ZIEL: Schreib die ganze Liste unten Zeile für Zeile unverändert ab.

* * * *

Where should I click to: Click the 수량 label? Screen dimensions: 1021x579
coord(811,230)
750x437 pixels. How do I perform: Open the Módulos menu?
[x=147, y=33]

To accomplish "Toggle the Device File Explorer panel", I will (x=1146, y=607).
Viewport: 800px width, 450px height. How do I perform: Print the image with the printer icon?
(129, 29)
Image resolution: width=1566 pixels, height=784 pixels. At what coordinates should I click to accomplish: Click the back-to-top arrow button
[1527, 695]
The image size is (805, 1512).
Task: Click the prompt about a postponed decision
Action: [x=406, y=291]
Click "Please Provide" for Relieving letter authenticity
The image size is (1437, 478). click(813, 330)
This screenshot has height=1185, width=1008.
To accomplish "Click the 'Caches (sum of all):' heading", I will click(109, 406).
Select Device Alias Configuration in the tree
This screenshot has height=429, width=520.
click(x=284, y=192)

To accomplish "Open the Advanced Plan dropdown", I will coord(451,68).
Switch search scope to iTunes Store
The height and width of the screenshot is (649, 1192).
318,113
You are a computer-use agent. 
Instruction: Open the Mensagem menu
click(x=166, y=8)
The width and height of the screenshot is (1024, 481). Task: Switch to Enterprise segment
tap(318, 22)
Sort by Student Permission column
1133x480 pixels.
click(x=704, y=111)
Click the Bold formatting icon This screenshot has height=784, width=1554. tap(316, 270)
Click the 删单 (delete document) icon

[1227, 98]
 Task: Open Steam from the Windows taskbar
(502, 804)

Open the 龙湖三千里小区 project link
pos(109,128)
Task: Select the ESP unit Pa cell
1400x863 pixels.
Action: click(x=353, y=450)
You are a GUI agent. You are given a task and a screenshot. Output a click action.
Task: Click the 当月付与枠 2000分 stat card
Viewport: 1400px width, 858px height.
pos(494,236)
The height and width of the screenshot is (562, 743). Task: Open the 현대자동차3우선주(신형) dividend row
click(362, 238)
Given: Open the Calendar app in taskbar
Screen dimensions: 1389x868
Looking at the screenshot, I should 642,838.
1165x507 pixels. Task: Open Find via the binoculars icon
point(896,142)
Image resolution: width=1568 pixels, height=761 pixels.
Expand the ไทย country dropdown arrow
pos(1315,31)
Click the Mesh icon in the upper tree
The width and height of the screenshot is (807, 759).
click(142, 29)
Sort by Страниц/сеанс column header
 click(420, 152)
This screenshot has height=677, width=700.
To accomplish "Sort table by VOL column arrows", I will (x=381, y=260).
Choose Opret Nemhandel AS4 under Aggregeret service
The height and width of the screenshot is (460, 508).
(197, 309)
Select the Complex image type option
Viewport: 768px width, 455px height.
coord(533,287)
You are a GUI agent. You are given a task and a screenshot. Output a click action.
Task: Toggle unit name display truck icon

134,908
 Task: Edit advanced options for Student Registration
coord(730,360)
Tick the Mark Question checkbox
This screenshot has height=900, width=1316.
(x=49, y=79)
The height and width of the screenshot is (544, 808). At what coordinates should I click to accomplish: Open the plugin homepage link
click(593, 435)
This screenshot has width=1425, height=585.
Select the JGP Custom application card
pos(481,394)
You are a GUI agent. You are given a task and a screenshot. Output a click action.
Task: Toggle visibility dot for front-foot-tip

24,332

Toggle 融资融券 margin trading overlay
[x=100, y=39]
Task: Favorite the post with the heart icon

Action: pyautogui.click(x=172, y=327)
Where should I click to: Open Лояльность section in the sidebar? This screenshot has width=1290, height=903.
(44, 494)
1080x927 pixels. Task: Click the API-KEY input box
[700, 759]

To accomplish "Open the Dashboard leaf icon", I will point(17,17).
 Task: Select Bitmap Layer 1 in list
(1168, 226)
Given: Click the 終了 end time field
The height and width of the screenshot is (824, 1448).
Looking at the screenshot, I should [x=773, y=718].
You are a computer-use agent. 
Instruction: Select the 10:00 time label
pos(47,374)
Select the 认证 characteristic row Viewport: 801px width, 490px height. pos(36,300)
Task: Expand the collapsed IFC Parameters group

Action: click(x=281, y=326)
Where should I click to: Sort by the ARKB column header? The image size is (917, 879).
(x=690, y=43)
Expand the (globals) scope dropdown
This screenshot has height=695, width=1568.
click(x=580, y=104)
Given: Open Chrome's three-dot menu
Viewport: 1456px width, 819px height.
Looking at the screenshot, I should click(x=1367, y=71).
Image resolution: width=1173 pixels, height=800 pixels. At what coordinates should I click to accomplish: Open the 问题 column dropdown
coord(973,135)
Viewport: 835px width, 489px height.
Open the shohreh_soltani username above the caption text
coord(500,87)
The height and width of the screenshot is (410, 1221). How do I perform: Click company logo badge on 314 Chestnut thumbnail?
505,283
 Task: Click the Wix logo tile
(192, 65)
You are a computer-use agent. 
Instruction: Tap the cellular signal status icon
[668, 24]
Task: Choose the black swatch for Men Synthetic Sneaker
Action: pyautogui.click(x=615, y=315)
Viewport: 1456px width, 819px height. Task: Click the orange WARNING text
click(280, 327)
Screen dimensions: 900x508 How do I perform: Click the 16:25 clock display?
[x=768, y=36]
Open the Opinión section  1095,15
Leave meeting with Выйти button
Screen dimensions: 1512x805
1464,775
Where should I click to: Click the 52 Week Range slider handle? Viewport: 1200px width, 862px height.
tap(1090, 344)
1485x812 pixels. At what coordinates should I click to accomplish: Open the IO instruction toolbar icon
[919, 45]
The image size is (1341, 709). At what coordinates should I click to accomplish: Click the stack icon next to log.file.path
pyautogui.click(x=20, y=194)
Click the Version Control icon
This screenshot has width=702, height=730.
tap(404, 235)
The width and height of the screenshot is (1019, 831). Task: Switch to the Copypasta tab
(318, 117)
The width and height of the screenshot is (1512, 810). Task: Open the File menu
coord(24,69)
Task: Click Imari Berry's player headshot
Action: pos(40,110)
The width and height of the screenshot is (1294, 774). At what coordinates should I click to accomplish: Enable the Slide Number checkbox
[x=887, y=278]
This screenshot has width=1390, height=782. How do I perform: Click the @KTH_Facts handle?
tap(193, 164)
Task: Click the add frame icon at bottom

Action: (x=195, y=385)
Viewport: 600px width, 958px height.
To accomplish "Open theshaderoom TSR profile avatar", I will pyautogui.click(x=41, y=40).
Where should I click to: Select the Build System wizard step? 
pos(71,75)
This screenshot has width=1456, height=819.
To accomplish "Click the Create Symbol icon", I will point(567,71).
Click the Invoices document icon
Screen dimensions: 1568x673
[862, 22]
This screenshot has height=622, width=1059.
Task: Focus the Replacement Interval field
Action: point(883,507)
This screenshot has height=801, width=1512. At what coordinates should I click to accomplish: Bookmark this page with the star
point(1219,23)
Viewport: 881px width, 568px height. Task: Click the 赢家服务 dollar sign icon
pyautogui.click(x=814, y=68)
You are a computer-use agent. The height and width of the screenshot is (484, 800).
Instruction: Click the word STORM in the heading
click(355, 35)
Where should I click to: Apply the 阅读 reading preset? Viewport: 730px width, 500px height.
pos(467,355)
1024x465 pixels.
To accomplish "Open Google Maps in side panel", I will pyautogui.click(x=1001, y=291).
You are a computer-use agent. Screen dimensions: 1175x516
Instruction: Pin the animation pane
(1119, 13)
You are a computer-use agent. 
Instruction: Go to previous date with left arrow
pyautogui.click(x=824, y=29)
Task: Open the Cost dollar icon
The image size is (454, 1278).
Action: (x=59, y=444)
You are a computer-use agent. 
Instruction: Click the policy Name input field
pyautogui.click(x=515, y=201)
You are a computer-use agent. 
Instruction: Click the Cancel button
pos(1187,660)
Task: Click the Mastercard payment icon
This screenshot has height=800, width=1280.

* * * *

ERGEBNIS:
Where should I click to: Click the 수량 label? Screen dimensions: 1021x579
coord(811,230)
750x437 pixels. How do I perform: Open the Módulos menu?
[x=147, y=33]

To accomplish "Toggle the Device File Explorer panel", I will (x=1146, y=607).
Viewport: 800px width, 450px height. How do I perform: Print the image with the printer icon?
(129, 29)
Image resolution: width=1566 pixels, height=784 pixels. At what coordinates should I click to accomplish: Click the back-to-top arrow button
[1527, 695]
The image size is (805, 1512).
Task: Click the prompt about a postponed decision
Action: [x=406, y=291]
Click "Please Provide" for Relieving letter authenticity
The image size is (1437, 478). click(813, 330)
This screenshot has height=1185, width=1008.
To accomplish "Click the 'Caches (sum of all):' heading", I will click(109, 406).
Select Device Alias Configuration in the tree
This screenshot has height=429, width=520.
click(x=284, y=192)

To accomplish "Open the Advanced Plan dropdown", I will coord(451,68).
Switch search scope to iTunes Store
The height and width of the screenshot is (649, 1192).
318,113
You are a computer-use agent. 
Instruction: Open the Mensagem menu
click(x=166, y=8)
The width and height of the screenshot is (1024, 481). Task: Switch to Enterprise segment
tap(318, 22)
Sort by Student Permission column
1133x480 pixels.
click(x=704, y=111)
Click the Bold formatting icon This screenshot has height=784, width=1554. tap(316, 270)
Click the 删单 (delete document) icon

[1227, 98]
 Task: Open Steam from the Windows taskbar
(502, 804)

Open the 龙湖三千里小区 project link
pos(109,128)
Task: Select the ESP unit Pa cell
1400x863 pixels.
Action: click(x=353, y=450)
You are a GUI agent. You are given a task and a screenshot. Output a click action.
Task: Click the 当月付与枠 2000分 stat card
Viewport: 1400px width, 858px height.
pos(494,236)
The height and width of the screenshot is (562, 743). Task: Open the 현대자동차3우선주(신형) dividend row
click(362, 238)
Given: Open the Calendar app in taskbar
Screen dimensions: 1389x868
Looking at the screenshot, I should 642,838.
1165x507 pixels. Task: Open Find via the binoculars icon
point(896,142)
Image resolution: width=1568 pixels, height=761 pixels.
Expand the ไทย country dropdown arrow
pos(1315,31)
Click the Mesh icon in the upper tree
The width and height of the screenshot is (807, 759).
click(142, 29)
Sort by Страниц/сеанс column header
 click(420, 152)
This screenshot has height=677, width=700.
To accomplish "Sort table by VOL column arrows", I will (x=381, y=260).
Choose Opret Nemhandel AS4 under Aggregeret service
The height and width of the screenshot is (460, 508).
(197, 309)
Select the Complex image type option
Viewport: 768px width, 455px height.
coord(533,287)
You are a GUI agent. You are given a task and a screenshot. Output a click action.
Task: Toggle unit name display truck icon

134,908
 Task: Edit advanced options for Student Registration
coord(730,360)
Tick the Mark Question checkbox
This screenshot has height=900, width=1316.
(x=49, y=79)
The height and width of the screenshot is (544, 808). At what coordinates should I click to accomplish: Open the plugin homepage link
click(593, 435)
This screenshot has width=1425, height=585.
Select the JGP Custom application card
pos(481,394)
You are a GUI agent. You are given a task and a screenshot. Output a click action.
Task: Toggle visibility dot for front-foot-tip

24,332

Toggle 融资融券 margin trading overlay
[x=100, y=39]
Task: Favorite the post with the heart icon

Action: pyautogui.click(x=172, y=327)
Where should I click to: Open Лояльность section in the sidebar? This screenshot has width=1290, height=903.
(44, 494)
1080x927 pixels. Task: Click the API-KEY input box
[700, 759]

To accomplish "Open the Dashboard leaf icon", I will point(17,17).
 Task: Select Bitmap Layer 1 in list
(1168, 226)
Given: Click the 終了 end time field
The height and width of the screenshot is (824, 1448).
Looking at the screenshot, I should [x=773, y=718].
You are a computer-use agent. 
Instruction: Select the 10:00 time label
pos(47,374)
Select the 认证 characteristic row Viewport: 801px width, 490px height. pos(36,300)
Task: Expand the collapsed IFC Parameters group

Action: click(x=281, y=326)
Where should I click to: Sort by the ARKB column header? The image size is (917, 879).
(x=690, y=43)
Expand the (globals) scope dropdown
This screenshot has height=695, width=1568.
click(x=580, y=104)
Given: Open Chrome's three-dot menu
Viewport: 1456px width, 819px height.
Looking at the screenshot, I should click(x=1367, y=71).
Image resolution: width=1173 pixels, height=800 pixels. At what coordinates should I click to accomplish: Open the 问题 column dropdown
coord(973,135)
Viewport: 835px width, 489px height.
Open the shohreh_soltani username above the caption text
coord(500,87)
The height and width of the screenshot is (410, 1221). How do I perform: Click company logo badge on 314 Chestnut thumbnail?
505,283
 Task: Click the Wix logo tile
(192, 65)
You are a computer-use agent. 
Instruction: Tap the cellular signal status icon
[668, 24]
Task: Choose the black swatch for Men Synthetic Sneaker
Action: pyautogui.click(x=615, y=315)
Viewport: 1456px width, 819px height. Task: Click the orange WARNING text
click(280, 327)
Screen dimensions: 900x508 How do I perform: Click the 16:25 clock display?
[x=768, y=36]
Open the Opinión section  1095,15
Leave meeting with Выйти button
Screen dimensions: 1512x805
1464,775
Where should I click to: Click the 52 Week Range slider handle? Viewport: 1200px width, 862px height.
tap(1090, 344)
1485x812 pixels. At what coordinates should I click to accomplish: Open the IO instruction toolbar icon
[919, 45]
The image size is (1341, 709). At what coordinates should I click to accomplish: Click the stack icon next to log.file.path
pyautogui.click(x=20, y=194)
Click the Version Control icon
This screenshot has width=702, height=730.
tap(404, 235)
The width and height of the screenshot is (1019, 831). Task: Switch to the Copypasta tab
(318, 117)
The width and height of the screenshot is (1512, 810). Task: Open the File menu
coord(24,69)
Task: Click Imari Berry's player headshot
Action: pos(40,110)
The width and height of the screenshot is (1294, 774). At what coordinates should I click to accomplish: Enable the Slide Number checkbox
[x=887, y=278]
This screenshot has width=1390, height=782. How do I perform: Click the @KTH_Facts handle?
tap(193, 164)
Task: Click the add frame icon at bottom

Action: (x=195, y=385)
Viewport: 600px width, 958px height.
To accomplish "Open theshaderoom TSR profile avatar", I will pyautogui.click(x=41, y=40).
Where should I click to: Select the Build System wizard step? 
pos(71,75)
This screenshot has width=1456, height=819.
To accomplish "Click the Create Symbol icon", I will point(567,71).
Click the Invoices document icon
Screen dimensions: 1568x673
[862, 22]
This screenshot has height=622, width=1059.
Task: Focus the Replacement Interval field
Action: point(883,507)
This screenshot has height=801, width=1512. At what coordinates should I click to accomplish: Bookmark this page with the star
point(1219,23)
Viewport: 881px width, 568px height. Task: Click the 赢家服务 dollar sign icon
pyautogui.click(x=814, y=68)
You are a computer-use agent. The height and width of the screenshot is (484, 800).
Instruction: Click the word STORM in the heading
click(355, 35)
Where should I click to: Apply the 阅读 reading preset? Viewport: 730px width, 500px height.
pos(467,355)
1024x465 pixels.
To accomplish "Open Google Maps in side panel", I will pyautogui.click(x=1001, y=291).
You are a computer-use agent. Screen dimensions: 1175x516
Instruction: Pin the animation pane
(1119, 13)
You are a computer-use agent. 
Instruction: Go to previous date with left arrow
pyautogui.click(x=824, y=29)
Task: Open the Cost dollar icon
The image size is (454, 1278).
Action: (x=59, y=444)
You are a computer-use agent. 
Instruction: Click the policy Name input field
pyautogui.click(x=515, y=201)
You are a computer-use agent. 
Instruction: Click the Cancel button
pos(1187,660)
Task: Click the Mastercard payment icon
This screenshot has height=800, width=1280.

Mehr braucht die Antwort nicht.